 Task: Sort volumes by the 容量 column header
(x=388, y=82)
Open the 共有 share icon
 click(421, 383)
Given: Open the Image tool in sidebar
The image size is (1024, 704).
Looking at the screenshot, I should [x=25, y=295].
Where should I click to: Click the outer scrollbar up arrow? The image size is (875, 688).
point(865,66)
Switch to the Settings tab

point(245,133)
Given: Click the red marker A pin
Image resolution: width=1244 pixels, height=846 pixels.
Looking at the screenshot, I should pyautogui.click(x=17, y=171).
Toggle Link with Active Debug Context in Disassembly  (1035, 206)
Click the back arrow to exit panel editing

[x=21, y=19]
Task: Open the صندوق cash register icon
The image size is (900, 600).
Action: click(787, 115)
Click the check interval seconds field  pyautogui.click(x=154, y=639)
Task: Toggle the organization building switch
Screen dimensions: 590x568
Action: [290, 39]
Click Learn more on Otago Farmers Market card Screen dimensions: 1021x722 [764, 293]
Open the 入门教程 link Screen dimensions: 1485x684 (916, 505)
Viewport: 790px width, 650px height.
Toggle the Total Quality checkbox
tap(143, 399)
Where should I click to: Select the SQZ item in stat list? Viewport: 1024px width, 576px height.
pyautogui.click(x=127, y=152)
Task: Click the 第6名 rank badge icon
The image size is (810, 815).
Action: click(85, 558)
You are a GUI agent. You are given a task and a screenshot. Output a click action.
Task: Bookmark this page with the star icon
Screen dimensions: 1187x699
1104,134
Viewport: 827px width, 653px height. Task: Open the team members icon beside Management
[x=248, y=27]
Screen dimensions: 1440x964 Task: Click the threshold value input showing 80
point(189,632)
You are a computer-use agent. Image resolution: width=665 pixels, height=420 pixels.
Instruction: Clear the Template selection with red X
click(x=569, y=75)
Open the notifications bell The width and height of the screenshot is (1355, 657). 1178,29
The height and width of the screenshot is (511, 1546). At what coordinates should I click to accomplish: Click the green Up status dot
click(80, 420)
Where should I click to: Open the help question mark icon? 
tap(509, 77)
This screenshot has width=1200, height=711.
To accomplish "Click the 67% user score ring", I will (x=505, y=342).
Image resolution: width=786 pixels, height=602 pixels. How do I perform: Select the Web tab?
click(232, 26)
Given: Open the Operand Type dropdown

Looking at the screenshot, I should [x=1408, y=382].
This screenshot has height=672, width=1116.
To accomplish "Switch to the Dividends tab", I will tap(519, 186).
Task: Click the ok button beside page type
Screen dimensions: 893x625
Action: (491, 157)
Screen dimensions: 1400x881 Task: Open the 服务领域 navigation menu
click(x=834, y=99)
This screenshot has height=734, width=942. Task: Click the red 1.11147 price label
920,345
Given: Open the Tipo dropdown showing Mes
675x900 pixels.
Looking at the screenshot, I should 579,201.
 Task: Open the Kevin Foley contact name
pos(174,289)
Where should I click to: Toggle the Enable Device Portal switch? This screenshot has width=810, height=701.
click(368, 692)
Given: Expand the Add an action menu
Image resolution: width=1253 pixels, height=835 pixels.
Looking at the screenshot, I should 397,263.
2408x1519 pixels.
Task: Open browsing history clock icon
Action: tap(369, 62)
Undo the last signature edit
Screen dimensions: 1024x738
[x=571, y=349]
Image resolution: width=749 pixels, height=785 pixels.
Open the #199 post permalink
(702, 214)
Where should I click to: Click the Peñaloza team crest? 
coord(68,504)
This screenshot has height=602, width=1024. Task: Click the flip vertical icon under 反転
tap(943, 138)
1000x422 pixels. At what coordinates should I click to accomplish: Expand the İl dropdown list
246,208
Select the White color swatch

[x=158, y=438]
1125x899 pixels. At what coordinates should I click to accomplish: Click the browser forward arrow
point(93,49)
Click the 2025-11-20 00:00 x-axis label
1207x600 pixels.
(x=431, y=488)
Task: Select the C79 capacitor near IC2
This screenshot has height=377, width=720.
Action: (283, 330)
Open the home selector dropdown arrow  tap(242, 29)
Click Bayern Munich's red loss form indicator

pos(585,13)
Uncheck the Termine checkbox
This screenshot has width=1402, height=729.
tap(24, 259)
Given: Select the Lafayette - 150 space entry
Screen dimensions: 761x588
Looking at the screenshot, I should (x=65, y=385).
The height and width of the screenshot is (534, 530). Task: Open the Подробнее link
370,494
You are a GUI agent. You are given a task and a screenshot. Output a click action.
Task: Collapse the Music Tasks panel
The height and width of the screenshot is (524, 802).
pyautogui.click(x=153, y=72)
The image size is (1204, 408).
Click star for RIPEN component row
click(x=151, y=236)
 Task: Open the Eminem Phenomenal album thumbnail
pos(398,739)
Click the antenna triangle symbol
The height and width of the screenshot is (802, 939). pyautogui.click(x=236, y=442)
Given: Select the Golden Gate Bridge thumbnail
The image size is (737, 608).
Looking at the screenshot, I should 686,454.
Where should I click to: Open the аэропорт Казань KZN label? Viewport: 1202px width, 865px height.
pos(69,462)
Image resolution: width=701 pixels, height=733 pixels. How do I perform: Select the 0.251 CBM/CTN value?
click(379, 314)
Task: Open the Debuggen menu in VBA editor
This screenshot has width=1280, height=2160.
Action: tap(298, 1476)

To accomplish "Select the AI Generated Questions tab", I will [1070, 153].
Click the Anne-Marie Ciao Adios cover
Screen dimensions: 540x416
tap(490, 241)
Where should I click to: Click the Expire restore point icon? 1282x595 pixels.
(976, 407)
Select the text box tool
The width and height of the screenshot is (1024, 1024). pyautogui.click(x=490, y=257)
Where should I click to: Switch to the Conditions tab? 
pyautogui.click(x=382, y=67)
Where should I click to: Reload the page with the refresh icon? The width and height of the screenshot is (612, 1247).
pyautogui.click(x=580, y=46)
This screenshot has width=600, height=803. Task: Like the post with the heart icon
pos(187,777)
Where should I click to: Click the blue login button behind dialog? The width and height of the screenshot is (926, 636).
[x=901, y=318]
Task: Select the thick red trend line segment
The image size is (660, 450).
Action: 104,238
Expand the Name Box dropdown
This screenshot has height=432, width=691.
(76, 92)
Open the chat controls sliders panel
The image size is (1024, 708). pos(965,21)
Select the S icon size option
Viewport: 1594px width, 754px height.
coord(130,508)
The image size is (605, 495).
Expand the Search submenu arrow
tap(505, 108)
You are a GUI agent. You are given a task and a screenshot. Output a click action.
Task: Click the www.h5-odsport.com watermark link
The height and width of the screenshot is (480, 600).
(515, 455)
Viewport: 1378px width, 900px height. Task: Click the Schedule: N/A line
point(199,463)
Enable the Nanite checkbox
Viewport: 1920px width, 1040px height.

#### PROBLEM TO WORK ON:
Please reproduce the lines from the line with "The image size is (1024, 704)." to the line with "Task: Open the صندوق cash register icon", both ends included, exactly as they appear above.

#### WRITTEN ANSWER:
The image size is (1024, 704).
Looking at the screenshot, I should [x=25, y=295].
Where should I click to: Click the outer scrollbar up arrow? The image size is (875, 688).
point(865,66)
Switch to the Settings tab

point(245,133)
Given: Click the red marker A pin
Image resolution: width=1244 pixels, height=846 pixels.
Looking at the screenshot, I should pyautogui.click(x=17, y=171).
Toggle Link with Active Debug Context in Disassembly  (1035, 206)
Click the back arrow to exit panel editing

[x=21, y=19]
Task: Open the صندوق cash register icon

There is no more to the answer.